Retype only the lines below from the one with "Image resolution: width=1295" to the one with "the Create New", inclusive, skipping every image.

§ **INFORMATION**:
▬▬▬▬▬▬▬▬▬▬

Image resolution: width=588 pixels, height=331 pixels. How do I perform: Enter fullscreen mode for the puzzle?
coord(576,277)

▬▬▬▬▬▬▬▬▬▬

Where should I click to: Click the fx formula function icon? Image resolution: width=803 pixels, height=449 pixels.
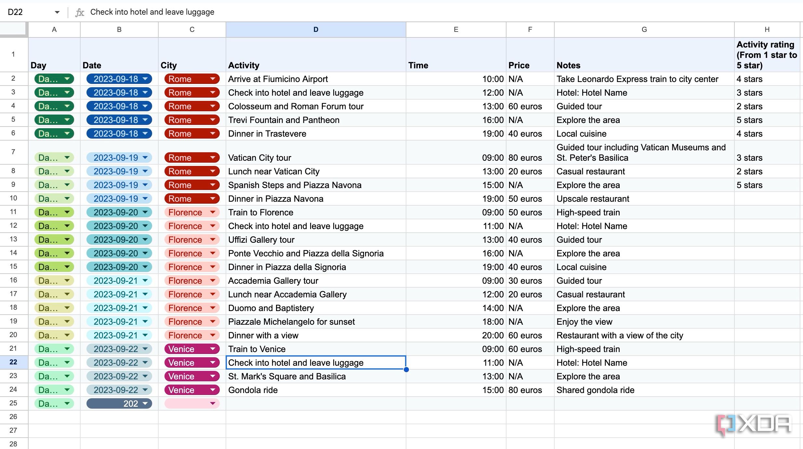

▬▬▬▬▬▬▬▬▬▬

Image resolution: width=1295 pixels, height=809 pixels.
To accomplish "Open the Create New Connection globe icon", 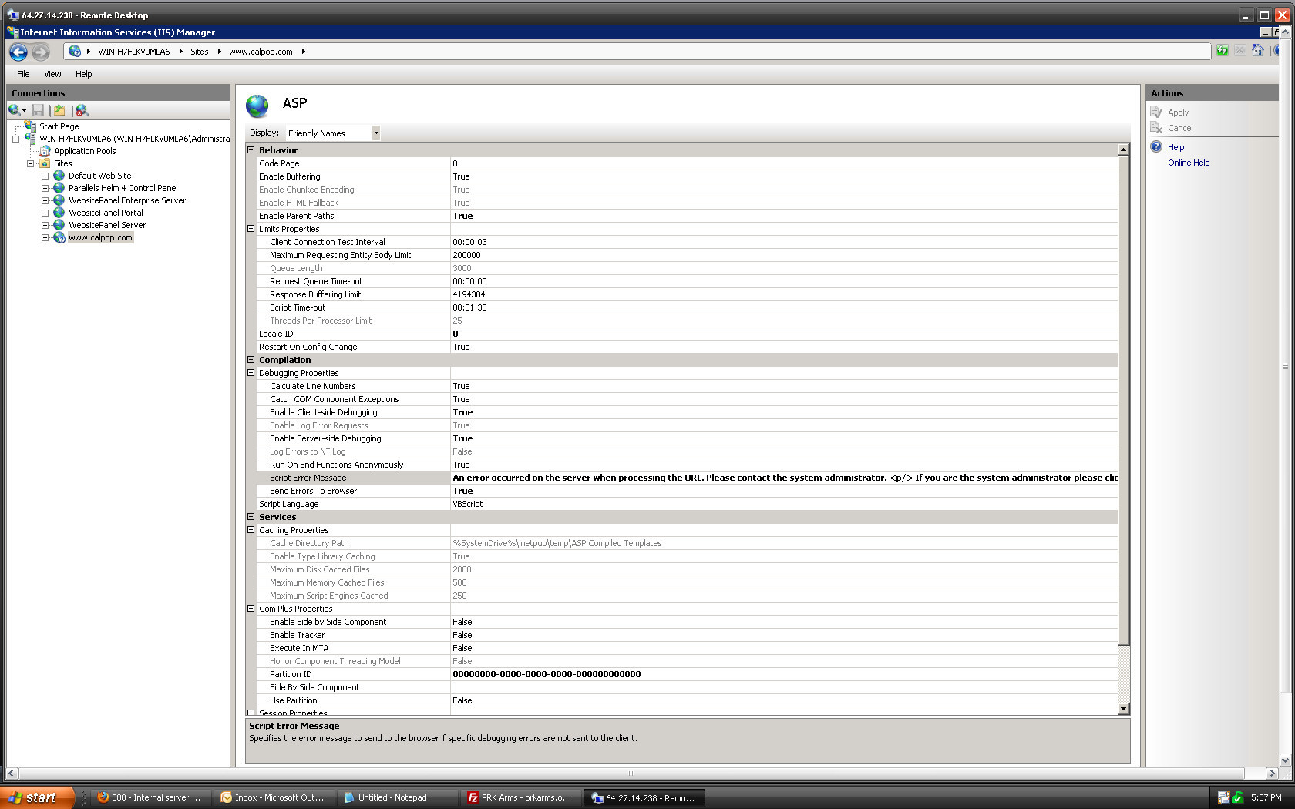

▬▬▬▬▬▬▬▬▬▬

§ **RESULT OF THIS EXERCISE**:
Image resolution: width=1295 pixels, height=809 pixels.
To accomplish "Open the Create New Connection globe icon", 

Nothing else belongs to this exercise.